Inspired by a story in The Globe and Mail on "Canada's Silent Apartheid," Lawless says he began work on the film four years ago. He was eager to tell "the story of a man who struggled to be honest and truthful" but whose world would fall apart with an ensuing divorce, ostracism and physical threats. Annett says he was also prevented from completing his PhD. "I'm always looking for a great story and this -- it's Shakespeare," says Lawless. "It's got greed, corruption, lying, and murder."
How did it all start?
By Louie Lawless
My first experience in the film industry was when I started an acting class in Hollywood California. Estelle Harman was the teacher and owner. What an eye opener for a 20 year old farm boy from the sticks. My first class was a scene study class and as I struggle not to pass out from fear of just being there, two actors started doing a scene. Wow, I forgot where I was and immediately I was in another world where I was watching a real argument from my life. I was suddenly forced back to reality by the loud sound of hands clapping. These two humans, who I thought where in a real argument, where in fact just two actors. Yes, I knew I was where I wanted to be.
I got lucky and started acting in plays, the last play called "The Group" ran for a full year. I was able to get into the Actors Equity Union and started making money as an actor. This lead to other acting jobs, the last being a movie called "Planet of the Dinosaurs", I played Captain Northside.
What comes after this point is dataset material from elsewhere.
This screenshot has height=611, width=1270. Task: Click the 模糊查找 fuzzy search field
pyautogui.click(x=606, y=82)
At the same time as luck would have it, I also got a great job working at General Service Studios in the mail room, The studio produced -The "Beverly Hillbillies", "Petticoat Junction", "Green Acres" and other shows. My job was to pick up and deliver mail and scripts to all of the cast, crew and studio personal on the lot and also deliver to other studios, namely -M.G.M., Universal, Fox, Warner Brothers and Paramount. I took advantage of my situation and started to hang around the editing rooms and watch how film is edited, yes editing real film, remember this is 1965. What really impressed me was how I would watch the Beverly Hillbillies being filmed on the stage, and then see in the editing room how the show would be edited into the final product to be showing on television. What I life I was living!
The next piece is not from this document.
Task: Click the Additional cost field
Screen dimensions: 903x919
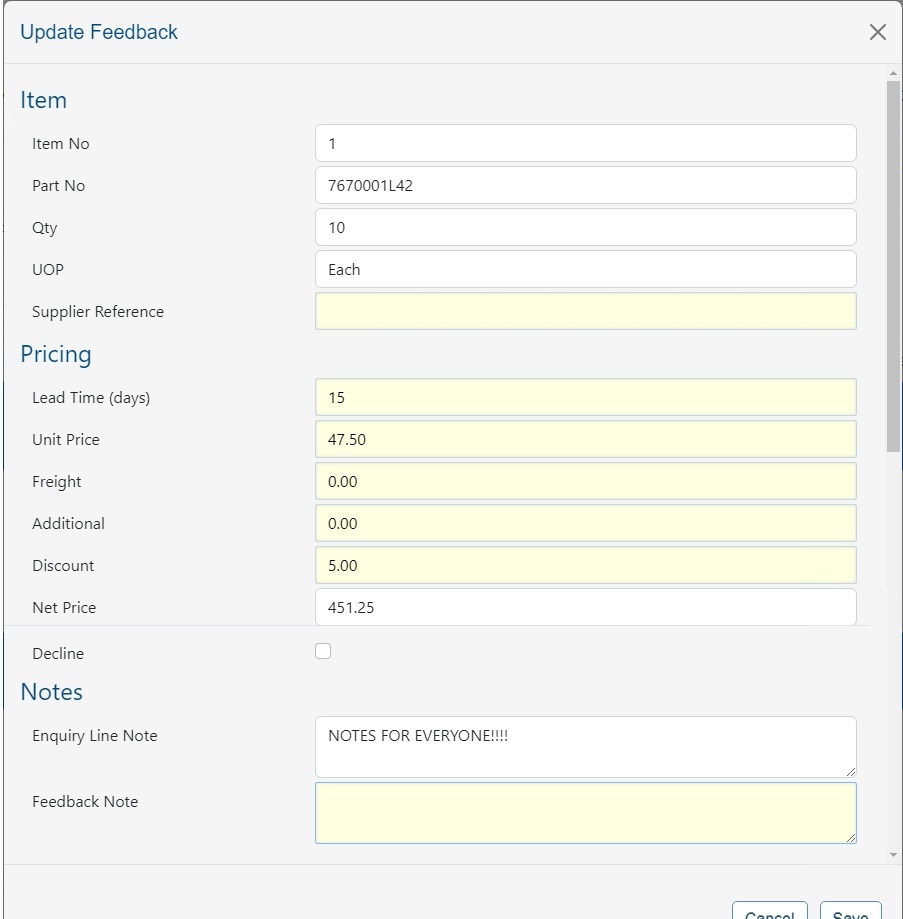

As fate would have it, I started to become more interested with the process of telling the story, and through the Directors' Guild Of America I got involved in a training program, that was teaching the craft of directing and the director's team. I soon became a member of the Guild and started working on many television shows and feature films in Hollywood, where I lived and worked for over thirty years, until I finally came home to Canada.